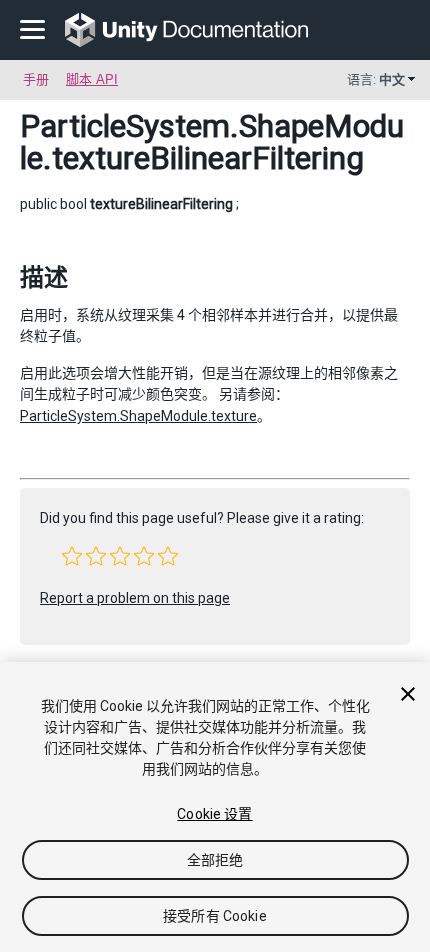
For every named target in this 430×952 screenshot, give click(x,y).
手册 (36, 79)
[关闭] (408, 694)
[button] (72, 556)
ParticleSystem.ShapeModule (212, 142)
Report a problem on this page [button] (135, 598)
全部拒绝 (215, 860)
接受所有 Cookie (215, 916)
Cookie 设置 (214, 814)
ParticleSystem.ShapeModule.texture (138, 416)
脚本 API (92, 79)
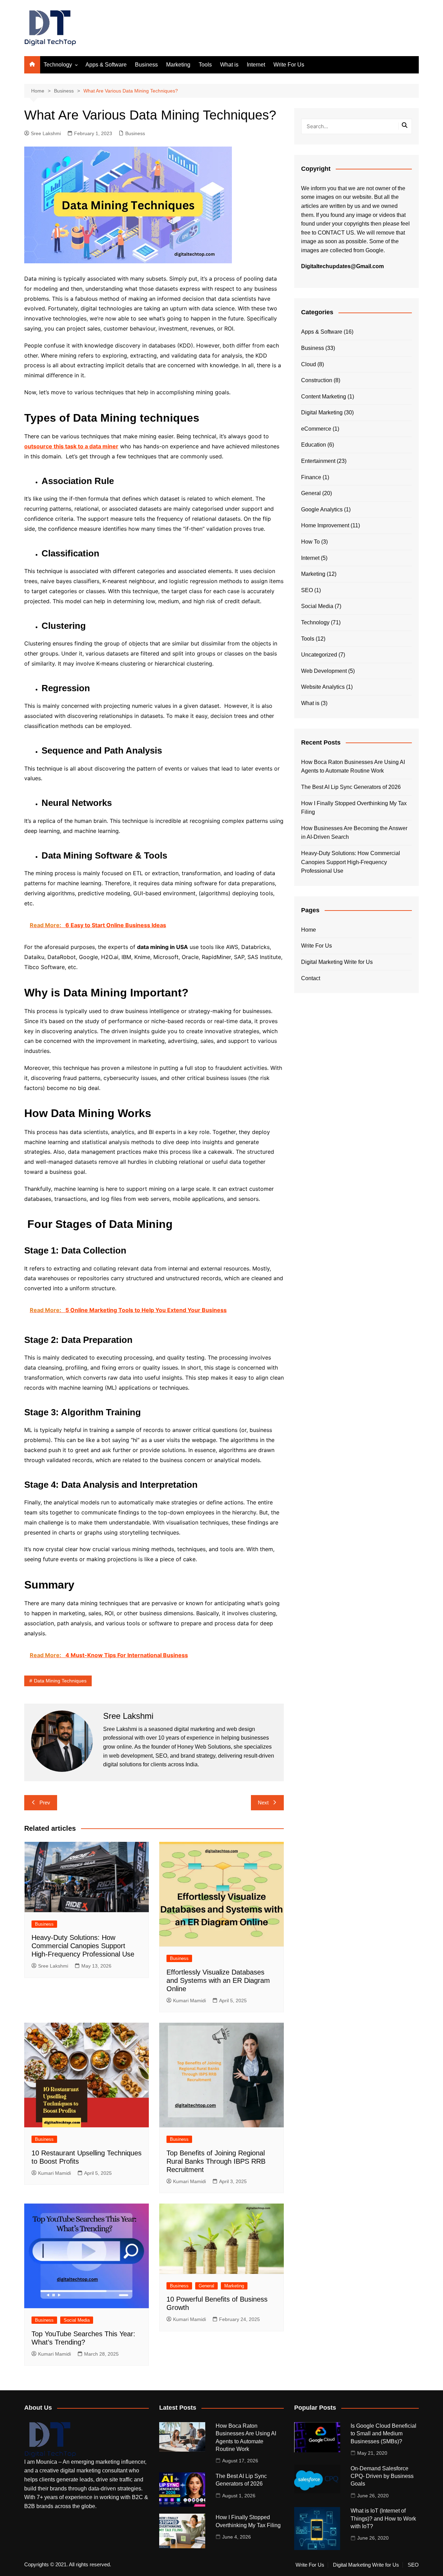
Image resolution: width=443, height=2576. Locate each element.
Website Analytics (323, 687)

* * *

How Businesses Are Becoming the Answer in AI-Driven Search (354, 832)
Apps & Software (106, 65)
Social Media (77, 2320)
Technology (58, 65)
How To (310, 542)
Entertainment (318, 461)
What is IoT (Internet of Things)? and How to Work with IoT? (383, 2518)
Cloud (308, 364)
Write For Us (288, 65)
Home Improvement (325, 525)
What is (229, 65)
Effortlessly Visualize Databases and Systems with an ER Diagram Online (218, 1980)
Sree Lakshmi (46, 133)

YOUR OBJECTIVE
Go to the line above that contains "Report a problem" and reproduce everything exactly from there through the line that contains "Website Analytics (323, 687)", leaving out the pictures.

THE COMPLETED TASK
Report a problem on this page [button] (135, 598)
全部拒绝 (215, 860)
接受所有 Cookie (215, 916)
Cookie 设置 (214, 814)
ParticleSystem.ShapeModule.texture (138, 416)
脚本 API (92, 79)
Image resolution: width=443, height=2576. Locate each element.
Website Analytics (323, 687)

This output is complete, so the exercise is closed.